We proposed to refer to “health information organization” in the NPRM and not to “health information exchange organization” as used in the legislation, because we assume that “health information organization” is the generally accepted term to describe an organization that oversees and regulates the sharing of health-related information between organizations. The Act also makes specific reference to regional health information organizations; However, we did not believe that the inclusion of the term in the definition of “trading partner” was necessary, as a regional health information organization is simply a health information organization that regulates the sharing of health information between organizations in a defined geographic area. 9. Respond immediately to violations or violations. The confidentiality rule does not impose specific requirements on trading partners to mitigate violations, unlike many trading partner agreements. Even if not required by a rule or contract, business partners want to respond immediately to actual or potential breaches to reduce unauthorized access to PII and reduce the risk of HIPAA penalties. Acting quickly can minimize or negate the risk that data has been compromised, allowing the relevant company or business partner to report breaches against the person or HHS itself. Also, as explained above, a business partner can completely avoid HIPAA penalties if they don`t act intentionally and correct the violation within 30 days.38 Contractors who work exclusively for your business, people with other customers, and employees hired through a company are not business partners. However, your company is liable if one of these people violates the PSI. Comment: A number of commentators continued to express concerns about the perceived responsibility of a covered entity for the actions of its trading partner. Some commentators have called for clarification that a targeted company is not responsible or obligated to monitor the actions of its business partners. It was also suggested that this wording should be explicitly included in the regulatory text of the rule.
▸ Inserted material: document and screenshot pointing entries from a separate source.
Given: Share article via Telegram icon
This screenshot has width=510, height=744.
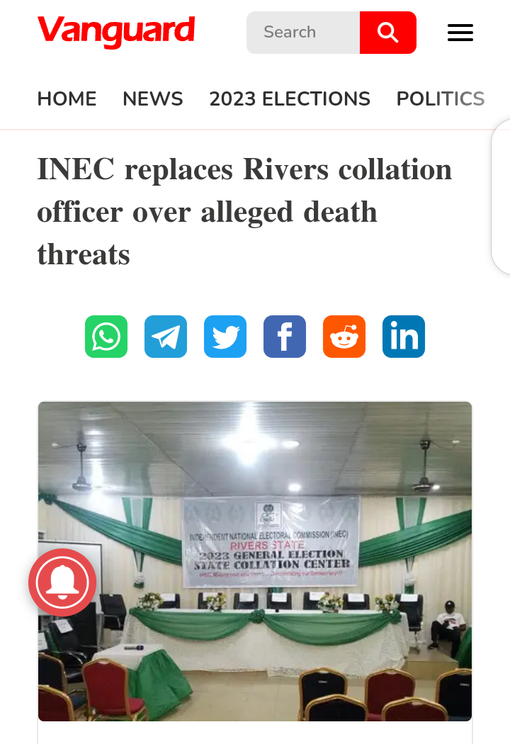Looking at the screenshot, I should pyautogui.click(x=166, y=337).
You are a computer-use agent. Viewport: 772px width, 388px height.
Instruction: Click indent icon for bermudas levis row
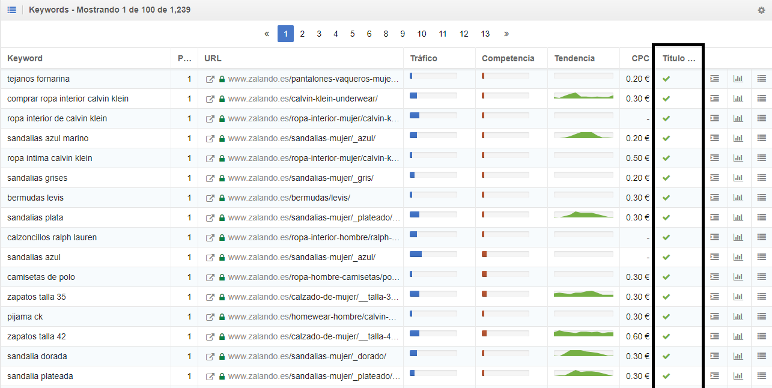click(x=714, y=198)
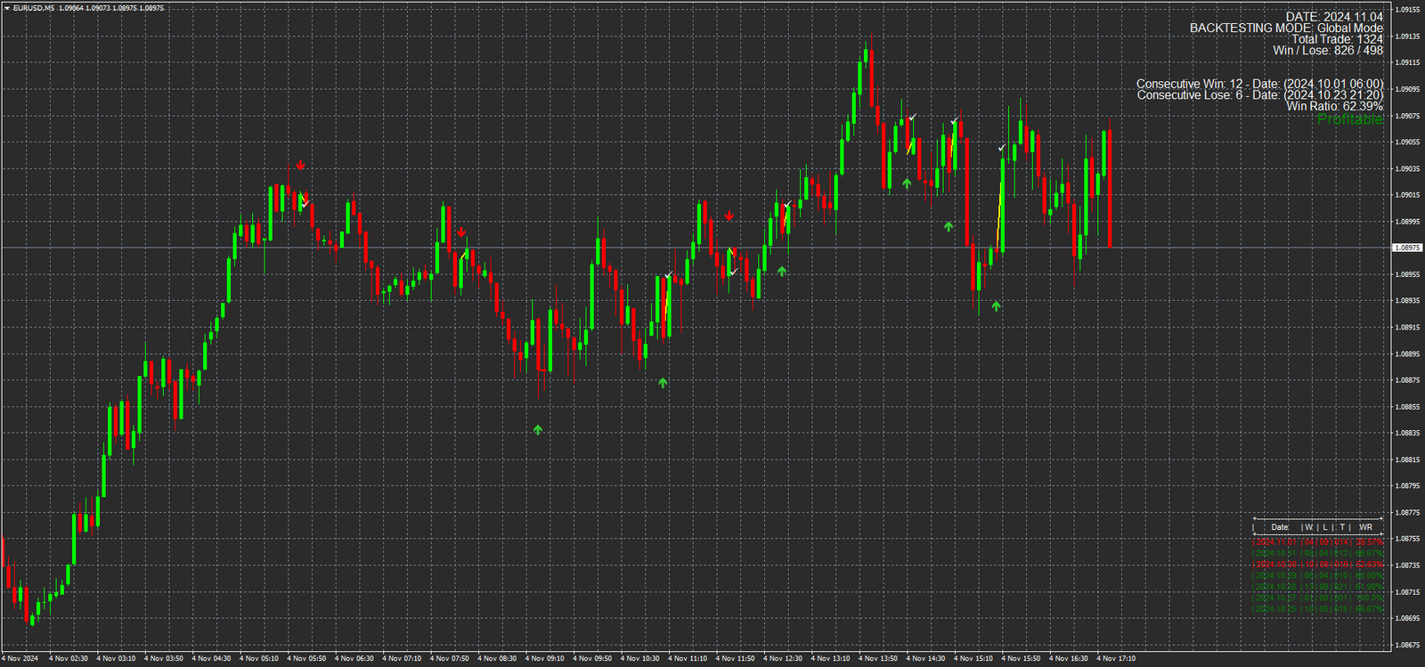
Task: Click the Win Ratio: 62.39% label
Action: click(x=1334, y=107)
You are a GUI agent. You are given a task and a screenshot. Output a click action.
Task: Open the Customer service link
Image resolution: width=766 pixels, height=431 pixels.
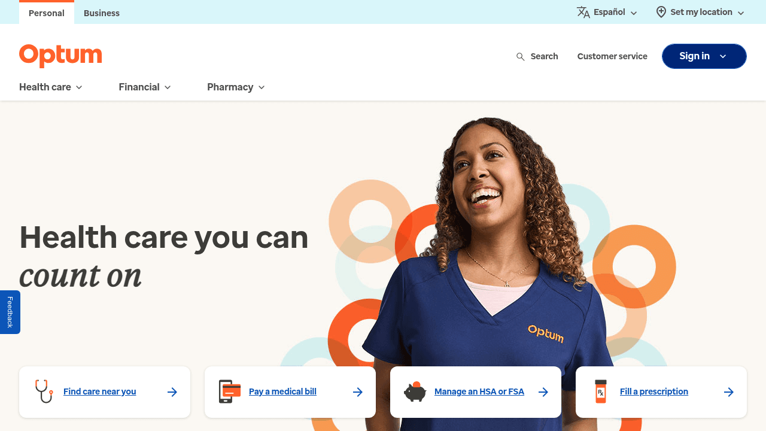[x=612, y=56]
One commenter recommended that the rule state that business partners are directly responsible for their own breach of the privacy rule. Another commenter urged the ministry to remove an affected entity`s obligation to mitigate adverse effects caused by a business partner`s inappropriate use or disclosure of protected health information. A personal health record provider may offer personal health records directly to individuals and may also offer personal health records on behalf of covered businesses. In such cases, the personal health record provider is only subject to HIPAA as a business partner with respect to personal health records offered to individuals on behalf of the covered companies. Several commenters requested clarification on when personal health record providers would be considered business partners. For example, commenters asked whether personal health record providers would be business partners if they provided the personal health record in collaboration with the entity, whether the personal health record was linked to a covered entity`s electronic health record, or whether the individual`s personal health record was offered independently. including scenarios. In the final rule, we reorganize the list of examples of functions or activities that trading partners can perform. We place part of the proposed list in the part of the definition that deals with when a person performs functions or activities for or on behalf of a covered entity. We place other parts of the list in the part of the definition that specifies services that lead to a business partnership relationship, as explained above. We have also expanded the examples to provide additional guidance and answer questions from commentators.

Commenters generally supported the inclusion of health information organizations, personal health record providers and similar entities in the definition of “trading partners.” However, commentators have sought various clarifications, as will be discussed below. In the final rule, we amend the definition of “business partner” to clarify the circumstances in which a person acts as a business partner of a captured entity.